Exercise inputs:
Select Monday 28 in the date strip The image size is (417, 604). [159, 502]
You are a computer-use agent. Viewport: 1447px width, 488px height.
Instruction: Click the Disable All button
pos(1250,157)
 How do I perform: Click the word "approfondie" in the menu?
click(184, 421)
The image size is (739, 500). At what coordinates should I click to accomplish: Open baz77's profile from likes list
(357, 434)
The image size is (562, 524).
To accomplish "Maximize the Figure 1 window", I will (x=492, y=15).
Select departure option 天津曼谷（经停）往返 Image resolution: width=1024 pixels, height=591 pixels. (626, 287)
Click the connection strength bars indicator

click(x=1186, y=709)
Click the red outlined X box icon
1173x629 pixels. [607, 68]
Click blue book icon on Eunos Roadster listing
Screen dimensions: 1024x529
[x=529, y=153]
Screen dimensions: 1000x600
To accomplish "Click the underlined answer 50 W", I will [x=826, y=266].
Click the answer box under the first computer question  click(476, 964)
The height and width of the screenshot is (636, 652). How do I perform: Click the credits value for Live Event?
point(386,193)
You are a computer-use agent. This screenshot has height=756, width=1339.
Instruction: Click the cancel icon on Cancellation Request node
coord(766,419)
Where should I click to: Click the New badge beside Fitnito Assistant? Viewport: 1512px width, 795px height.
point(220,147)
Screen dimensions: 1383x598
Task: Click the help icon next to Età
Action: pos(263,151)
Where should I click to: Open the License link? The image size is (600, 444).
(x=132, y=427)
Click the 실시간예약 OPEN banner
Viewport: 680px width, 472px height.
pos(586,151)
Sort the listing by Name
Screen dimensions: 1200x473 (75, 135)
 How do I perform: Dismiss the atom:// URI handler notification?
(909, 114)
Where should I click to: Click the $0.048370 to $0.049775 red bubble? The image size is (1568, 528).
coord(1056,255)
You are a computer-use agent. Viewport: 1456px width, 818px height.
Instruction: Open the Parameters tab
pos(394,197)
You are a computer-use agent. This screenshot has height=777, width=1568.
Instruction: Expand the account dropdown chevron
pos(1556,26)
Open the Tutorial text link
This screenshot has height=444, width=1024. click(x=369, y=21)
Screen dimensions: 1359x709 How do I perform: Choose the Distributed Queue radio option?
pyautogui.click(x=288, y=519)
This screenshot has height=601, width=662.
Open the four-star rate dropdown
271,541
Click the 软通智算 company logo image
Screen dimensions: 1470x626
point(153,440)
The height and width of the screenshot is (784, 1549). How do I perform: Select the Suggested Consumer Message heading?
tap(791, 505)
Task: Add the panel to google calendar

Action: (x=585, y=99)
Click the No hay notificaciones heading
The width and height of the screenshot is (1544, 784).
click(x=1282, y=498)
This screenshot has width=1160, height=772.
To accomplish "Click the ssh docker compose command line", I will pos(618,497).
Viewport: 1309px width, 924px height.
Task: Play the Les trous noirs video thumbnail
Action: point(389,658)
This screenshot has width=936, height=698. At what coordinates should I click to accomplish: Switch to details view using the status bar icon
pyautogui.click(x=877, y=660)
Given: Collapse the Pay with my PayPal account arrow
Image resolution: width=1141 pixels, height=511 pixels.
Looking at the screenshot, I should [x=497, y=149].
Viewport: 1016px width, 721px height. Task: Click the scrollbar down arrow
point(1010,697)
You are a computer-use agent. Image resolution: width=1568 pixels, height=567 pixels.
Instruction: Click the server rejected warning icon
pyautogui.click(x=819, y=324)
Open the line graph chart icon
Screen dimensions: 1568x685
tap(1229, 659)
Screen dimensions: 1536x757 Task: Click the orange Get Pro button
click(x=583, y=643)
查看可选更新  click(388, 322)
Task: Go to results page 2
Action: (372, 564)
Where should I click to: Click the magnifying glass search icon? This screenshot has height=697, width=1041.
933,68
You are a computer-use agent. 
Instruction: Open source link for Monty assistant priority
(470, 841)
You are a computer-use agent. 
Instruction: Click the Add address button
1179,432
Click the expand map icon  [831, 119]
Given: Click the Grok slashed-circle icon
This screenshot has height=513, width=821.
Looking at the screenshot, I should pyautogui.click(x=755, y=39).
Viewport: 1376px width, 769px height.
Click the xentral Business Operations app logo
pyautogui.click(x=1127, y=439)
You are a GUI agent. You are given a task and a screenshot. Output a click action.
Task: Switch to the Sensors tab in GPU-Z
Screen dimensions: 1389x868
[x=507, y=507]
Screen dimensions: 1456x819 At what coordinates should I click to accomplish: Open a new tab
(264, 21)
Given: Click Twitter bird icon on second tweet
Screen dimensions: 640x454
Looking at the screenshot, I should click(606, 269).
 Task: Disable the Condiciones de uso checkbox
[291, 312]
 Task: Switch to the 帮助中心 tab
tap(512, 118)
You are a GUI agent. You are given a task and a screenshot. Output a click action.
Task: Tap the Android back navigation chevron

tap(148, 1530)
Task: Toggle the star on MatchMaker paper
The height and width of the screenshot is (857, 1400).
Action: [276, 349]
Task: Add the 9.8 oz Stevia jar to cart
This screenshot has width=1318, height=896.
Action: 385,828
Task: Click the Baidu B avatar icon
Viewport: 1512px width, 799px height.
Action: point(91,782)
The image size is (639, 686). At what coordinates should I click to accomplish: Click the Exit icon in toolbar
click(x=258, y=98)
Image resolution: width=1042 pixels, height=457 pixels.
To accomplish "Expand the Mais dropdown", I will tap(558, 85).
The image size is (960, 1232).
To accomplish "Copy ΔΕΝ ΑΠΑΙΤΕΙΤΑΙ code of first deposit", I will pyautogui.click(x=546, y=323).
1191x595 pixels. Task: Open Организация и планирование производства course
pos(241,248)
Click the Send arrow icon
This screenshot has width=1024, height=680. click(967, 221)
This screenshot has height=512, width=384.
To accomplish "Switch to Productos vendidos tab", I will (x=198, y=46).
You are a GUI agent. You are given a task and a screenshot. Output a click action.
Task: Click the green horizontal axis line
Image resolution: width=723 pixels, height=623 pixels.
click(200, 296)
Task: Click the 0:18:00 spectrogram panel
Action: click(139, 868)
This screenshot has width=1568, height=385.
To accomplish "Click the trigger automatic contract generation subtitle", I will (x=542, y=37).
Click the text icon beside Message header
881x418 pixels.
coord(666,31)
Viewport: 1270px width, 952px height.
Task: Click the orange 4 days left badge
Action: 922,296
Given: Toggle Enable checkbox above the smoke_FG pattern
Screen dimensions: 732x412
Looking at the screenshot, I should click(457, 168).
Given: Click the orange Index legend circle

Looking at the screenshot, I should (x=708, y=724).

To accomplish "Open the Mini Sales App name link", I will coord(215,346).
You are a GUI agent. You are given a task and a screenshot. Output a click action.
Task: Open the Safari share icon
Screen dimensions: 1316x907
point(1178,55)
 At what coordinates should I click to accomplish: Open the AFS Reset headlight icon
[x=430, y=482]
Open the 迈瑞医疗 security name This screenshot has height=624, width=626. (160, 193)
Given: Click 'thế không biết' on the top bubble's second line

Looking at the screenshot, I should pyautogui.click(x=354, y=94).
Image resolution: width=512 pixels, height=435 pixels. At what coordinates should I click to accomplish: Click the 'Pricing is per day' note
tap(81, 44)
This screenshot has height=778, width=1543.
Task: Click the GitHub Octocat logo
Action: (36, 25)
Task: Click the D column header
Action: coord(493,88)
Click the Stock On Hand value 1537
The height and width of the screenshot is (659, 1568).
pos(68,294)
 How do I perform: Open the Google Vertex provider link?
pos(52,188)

Problem to solve:
From the entries above, give again exactly the lines running from the line with "Task: Toggle the star on MatchMaker paper" to the line with "This screenshot has width=1568, height=385."; include both of those lines.

Your solution:
Task: Toggle the star on MatchMaker paper
The height and width of the screenshot is (857, 1400).
Action: [276, 349]
Task: Add the 9.8 oz Stevia jar to cart
This screenshot has width=1318, height=896.
Action: 385,828
Task: Click the Baidu B avatar icon
Viewport: 1512px width, 799px height.
Action: point(91,782)
The image size is (639, 686). At what coordinates should I click to accomplish: Click the Exit icon in toolbar
click(x=258, y=98)
Image resolution: width=1042 pixels, height=457 pixels.
To accomplish "Expand the Mais dropdown", I will tap(558, 85).
The image size is (960, 1232).
To accomplish "Copy ΔΕΝ ΑΠΑΙΤΕΙΤΑΙ code of first deposit", I will pyautogui.click(x=546, y=323).
1191x595 pixels. Task: Open Организация и планирование производства course
pos(241,248)
Click the Send arrow icon
This screenshot has width=1024, height=680. click(967, 221)
This screenshot has height=512, width=384.
To accomplish "Switch to Productos vendidos tab", I will (x=198, y=46).
You are a GUI agent. You are given a task and a screenshot. Output a click action.
Task: Click the green horizontal axis line
Image resolution: width=723 pixels, height=623 pixels.
click(200, 296)
Task: Click the 0:18:00 spectrogram panel
Action: click(139, 868)
This screenshot has width=1568, height=385.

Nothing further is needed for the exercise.